Eric Pickles, Communities Secretary, has rejected the proposal to build new office blocks at Smithfield Market retaining only the facades.
Burrell Foley Fischer prepared alternative plans for the redevelopment of London’s Smithfield Market, for SAVE Britain's Heritage and the Victorian Society. The scheme proposes the restoration of the existing 19th Century Buildings to form a new cultural and retail hub, to complement the already burgeoning “Smithfield Quarter’.
The impressive roofs of Smithfield General Market would be retained as a fantastic canopy and creating a beautiful light-filled interior. The scheme makes available large areas, at multiple levels, without the addition of intrusive blocks. The very extensive basement areas are brought into use as spaces for exhibition galleries, fashion shows and lecture halls.
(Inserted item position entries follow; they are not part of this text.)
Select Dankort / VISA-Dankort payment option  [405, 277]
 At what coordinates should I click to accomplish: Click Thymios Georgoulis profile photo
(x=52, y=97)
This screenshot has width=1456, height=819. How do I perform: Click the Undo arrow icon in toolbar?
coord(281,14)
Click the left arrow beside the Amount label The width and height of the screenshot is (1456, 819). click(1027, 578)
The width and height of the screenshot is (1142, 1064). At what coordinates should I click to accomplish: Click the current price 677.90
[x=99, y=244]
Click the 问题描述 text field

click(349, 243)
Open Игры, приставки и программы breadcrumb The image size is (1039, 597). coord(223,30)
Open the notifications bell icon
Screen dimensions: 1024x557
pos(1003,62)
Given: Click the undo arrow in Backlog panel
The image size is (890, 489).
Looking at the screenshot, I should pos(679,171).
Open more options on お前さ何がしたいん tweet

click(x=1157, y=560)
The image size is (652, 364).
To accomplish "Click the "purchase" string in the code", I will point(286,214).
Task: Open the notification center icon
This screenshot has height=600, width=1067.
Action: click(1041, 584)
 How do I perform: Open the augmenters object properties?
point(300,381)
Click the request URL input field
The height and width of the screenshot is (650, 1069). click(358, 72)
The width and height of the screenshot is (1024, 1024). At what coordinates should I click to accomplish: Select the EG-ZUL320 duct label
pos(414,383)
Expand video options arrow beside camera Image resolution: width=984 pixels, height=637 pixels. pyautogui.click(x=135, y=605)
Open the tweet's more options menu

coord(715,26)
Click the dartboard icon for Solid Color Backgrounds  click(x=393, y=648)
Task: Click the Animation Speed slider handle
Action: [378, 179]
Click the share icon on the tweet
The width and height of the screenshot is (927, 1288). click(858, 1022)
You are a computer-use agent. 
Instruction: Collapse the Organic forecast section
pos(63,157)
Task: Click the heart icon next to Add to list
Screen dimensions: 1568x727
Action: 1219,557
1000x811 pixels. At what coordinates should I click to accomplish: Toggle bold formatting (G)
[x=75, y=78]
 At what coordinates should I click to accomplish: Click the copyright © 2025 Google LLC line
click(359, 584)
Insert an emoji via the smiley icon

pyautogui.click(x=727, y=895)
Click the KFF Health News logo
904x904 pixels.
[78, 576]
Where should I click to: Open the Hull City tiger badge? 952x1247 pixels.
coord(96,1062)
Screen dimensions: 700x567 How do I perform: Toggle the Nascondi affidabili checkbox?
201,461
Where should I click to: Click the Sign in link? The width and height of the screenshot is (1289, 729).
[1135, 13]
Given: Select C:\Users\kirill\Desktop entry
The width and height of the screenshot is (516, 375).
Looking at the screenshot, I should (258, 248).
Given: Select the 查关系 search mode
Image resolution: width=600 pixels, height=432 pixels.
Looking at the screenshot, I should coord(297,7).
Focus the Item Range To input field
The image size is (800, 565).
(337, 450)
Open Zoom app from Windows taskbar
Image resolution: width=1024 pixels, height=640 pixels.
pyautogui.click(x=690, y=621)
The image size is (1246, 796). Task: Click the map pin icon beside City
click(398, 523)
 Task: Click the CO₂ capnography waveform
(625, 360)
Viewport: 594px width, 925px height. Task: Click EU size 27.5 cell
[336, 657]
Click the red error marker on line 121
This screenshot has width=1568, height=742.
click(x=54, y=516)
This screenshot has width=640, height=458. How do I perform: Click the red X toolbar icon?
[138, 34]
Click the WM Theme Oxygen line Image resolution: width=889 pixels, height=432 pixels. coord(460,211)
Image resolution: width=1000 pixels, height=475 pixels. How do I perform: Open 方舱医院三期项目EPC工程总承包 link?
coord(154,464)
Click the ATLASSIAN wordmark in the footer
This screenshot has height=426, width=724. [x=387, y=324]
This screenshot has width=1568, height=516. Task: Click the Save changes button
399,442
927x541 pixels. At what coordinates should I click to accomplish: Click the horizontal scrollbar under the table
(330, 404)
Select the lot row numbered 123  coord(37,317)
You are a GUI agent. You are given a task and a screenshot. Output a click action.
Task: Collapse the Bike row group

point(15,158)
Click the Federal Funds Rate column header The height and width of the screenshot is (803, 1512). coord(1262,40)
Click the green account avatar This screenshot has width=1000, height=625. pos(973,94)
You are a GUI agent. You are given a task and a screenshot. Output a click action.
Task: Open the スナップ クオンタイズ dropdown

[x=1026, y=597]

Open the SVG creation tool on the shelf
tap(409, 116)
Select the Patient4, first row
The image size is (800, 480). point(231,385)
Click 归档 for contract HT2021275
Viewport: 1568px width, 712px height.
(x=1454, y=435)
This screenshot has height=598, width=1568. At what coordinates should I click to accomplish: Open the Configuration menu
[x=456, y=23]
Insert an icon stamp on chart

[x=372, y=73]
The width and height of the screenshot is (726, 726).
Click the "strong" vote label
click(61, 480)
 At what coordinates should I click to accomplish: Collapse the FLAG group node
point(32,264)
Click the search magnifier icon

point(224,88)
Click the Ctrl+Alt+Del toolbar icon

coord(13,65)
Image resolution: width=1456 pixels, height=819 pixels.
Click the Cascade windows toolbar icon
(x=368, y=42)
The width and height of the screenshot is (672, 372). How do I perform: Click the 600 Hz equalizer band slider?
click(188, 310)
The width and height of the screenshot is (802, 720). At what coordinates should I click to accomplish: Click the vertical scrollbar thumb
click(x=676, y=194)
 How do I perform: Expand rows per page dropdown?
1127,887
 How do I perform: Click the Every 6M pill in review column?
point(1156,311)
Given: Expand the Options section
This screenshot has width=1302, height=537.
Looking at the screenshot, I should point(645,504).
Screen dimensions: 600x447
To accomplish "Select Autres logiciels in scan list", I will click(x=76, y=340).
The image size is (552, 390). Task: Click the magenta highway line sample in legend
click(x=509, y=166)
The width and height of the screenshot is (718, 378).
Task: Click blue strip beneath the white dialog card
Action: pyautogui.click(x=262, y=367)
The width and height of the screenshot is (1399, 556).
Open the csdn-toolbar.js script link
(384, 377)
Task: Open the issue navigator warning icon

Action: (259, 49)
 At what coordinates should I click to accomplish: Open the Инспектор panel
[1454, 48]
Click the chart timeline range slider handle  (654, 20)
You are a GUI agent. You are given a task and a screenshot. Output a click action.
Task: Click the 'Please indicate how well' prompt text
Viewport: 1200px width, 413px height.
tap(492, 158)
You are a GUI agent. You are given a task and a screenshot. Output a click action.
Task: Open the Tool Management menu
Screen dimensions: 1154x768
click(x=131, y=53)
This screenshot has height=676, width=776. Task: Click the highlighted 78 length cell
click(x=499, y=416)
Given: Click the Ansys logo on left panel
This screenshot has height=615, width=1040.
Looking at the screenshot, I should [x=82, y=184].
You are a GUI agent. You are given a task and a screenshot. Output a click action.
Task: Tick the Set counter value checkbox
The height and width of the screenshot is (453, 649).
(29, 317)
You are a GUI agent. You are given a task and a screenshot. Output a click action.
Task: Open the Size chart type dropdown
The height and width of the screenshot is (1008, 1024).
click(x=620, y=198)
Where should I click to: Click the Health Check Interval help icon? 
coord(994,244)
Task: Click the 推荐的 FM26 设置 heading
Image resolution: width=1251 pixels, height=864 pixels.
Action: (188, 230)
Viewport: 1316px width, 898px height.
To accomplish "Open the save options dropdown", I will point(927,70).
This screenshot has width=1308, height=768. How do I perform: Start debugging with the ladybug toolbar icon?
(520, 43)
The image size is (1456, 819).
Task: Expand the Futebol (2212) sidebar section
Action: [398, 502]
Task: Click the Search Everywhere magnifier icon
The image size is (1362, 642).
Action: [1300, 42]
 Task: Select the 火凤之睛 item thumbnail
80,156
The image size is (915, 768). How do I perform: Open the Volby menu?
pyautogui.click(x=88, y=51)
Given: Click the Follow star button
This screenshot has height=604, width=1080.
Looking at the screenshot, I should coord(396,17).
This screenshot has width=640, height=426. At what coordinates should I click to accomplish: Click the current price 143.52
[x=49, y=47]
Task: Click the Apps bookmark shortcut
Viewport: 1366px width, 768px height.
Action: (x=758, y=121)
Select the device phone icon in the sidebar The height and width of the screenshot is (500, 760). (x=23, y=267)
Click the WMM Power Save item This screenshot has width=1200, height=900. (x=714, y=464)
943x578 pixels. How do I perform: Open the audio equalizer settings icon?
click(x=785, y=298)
The successful outcome of the Pubic Inquiry follows two years of campaigning work involving BFF. This started when SAVE first asked John Burrell to look at the project in 2012. He immediately realised that it was not just the street facades that were important but also the magnificent formal roof structure covering the interior market spaces, and the spatial and development potential of the vast basements that originally linked Farringdon and Barbican stations which are hidden from view.
BFF showed that was not necessary to demolish the above ground structures in a futile attempt to make a 'conventional' development site because the real value, interest and 'cache' was embodied in the existing buildings, their street connections and the huge relatively uncontentious potential and value of below ground spaces, especially with the new Crossrail platforms soon to be close by.
The campaigning document produced for SAVE by BFF showed how the street spaces around the market can become the focus of a major new urban space in London affirming the identity of the Smithfield quarter and its street life that is already underway. John presented this evidence to the Public Inquiry.